Congratulations Charlie,Chester and Lil!


----------



## BonMallari (Feb 7, 2008)

Jeff Bartlett said:


> Am win boss pat little
> *Open win Charlie koethe*


Charlie (Charlene) and Lil are on a roll, they just completed her FC last weekend,dont know if that qualifies them for the National but if they arent then they are only a point away (third in Open last week)..way to go girl...


----------



## Judy Myers (Feb 15, 2009)

They qualified last weekend so the win this weekend is frosting. Congrats to Charlie and Lil. Good luck at the National.


----------



## Happy Gilmore (Feb 29, 2008)

Right on Pat! Great News Congrats!! Probably because you keep good company!!!


----------



## Baby Duck (Jul 14, 2005)

Some one must have the derby results. Please ????


----------



## zydecogator (Aug 21, 2008)

Jeff Weber - 19/Handy
Dennis Miller - 5/Logan
Steve Graafstra - 7/Lady
Don Remien - 17/Tag
Larry Calvert - 8/Chase

and lots of JAMs


----------



## Annette (Mar 21, 2004)

Congratulations Dennis on Logansecond in the Derby.


----------



## Frank Jones (Feb 17, 2004)

Way to go Dennis!
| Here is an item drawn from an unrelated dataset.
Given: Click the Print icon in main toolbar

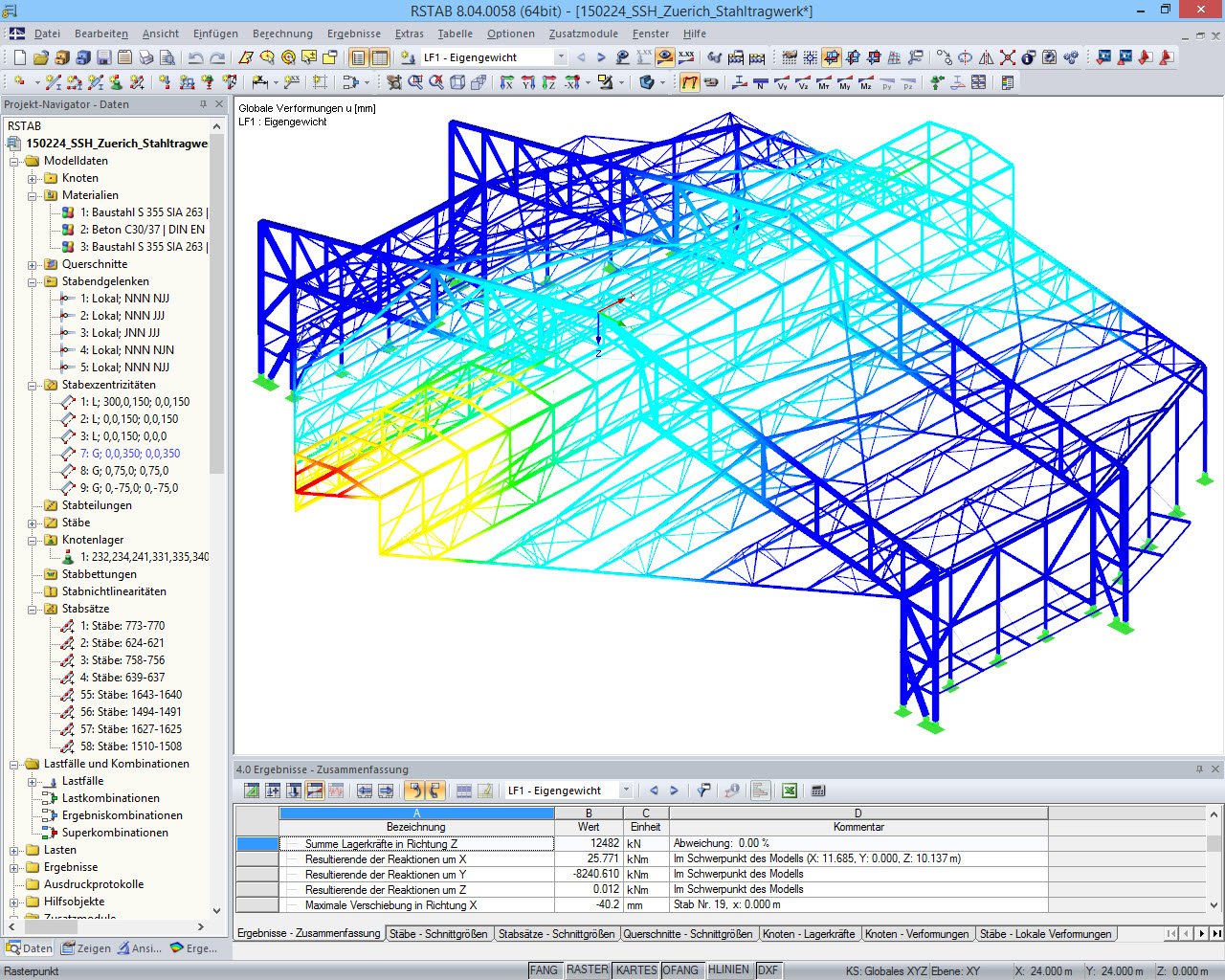Looking at the screenshot, I should [x=146, y=57].

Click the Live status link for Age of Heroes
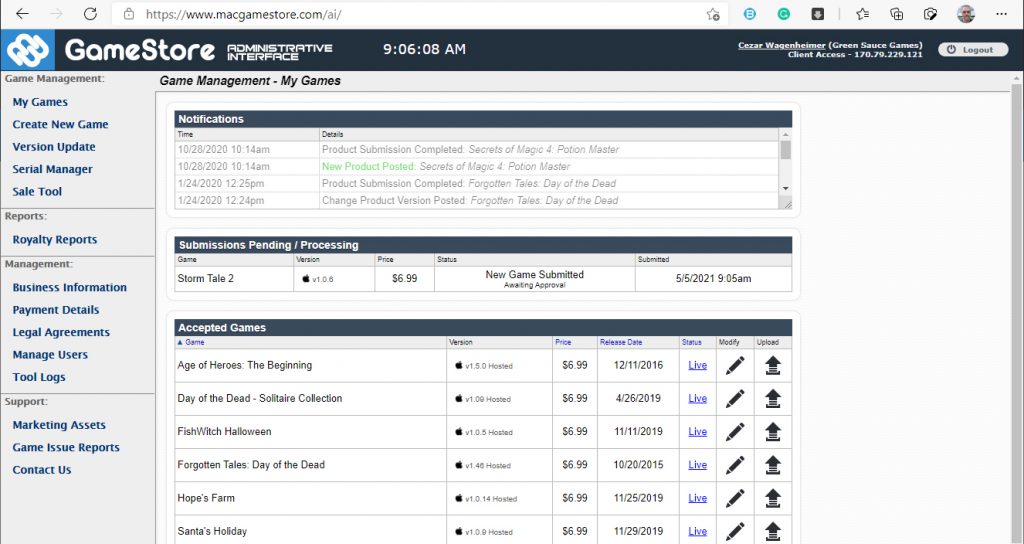(x=697, y=366)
Mama Dora send her love to Logan! 1st and 2nd at 16 months! Congrats . . . 

rita jones


----------



## Baby Duck (Jul 14, 2005)

Thanks. That what I was looking for. Another win for one of my rough x flirt pups !!!


----------



## Gov (Nov 7, 2005)

I see his brother got a second in the Derby at Colonial


----------



## Baby Duck (Jul 14, 2005)

Yes Mickey has a 2nd and a third in his last two derbies. A littermate sister is qaa here in canada at 21 mths. Trying to get ahold of Gary to do a repeat this fall.


----------



## Dogtrainer4God (Oct 10, 2006)

Any other placement info for Open/Amateur?


----------



## Jacob Hawkes (Jun 24, 2008)

Way to go Livvy & Ham.


----------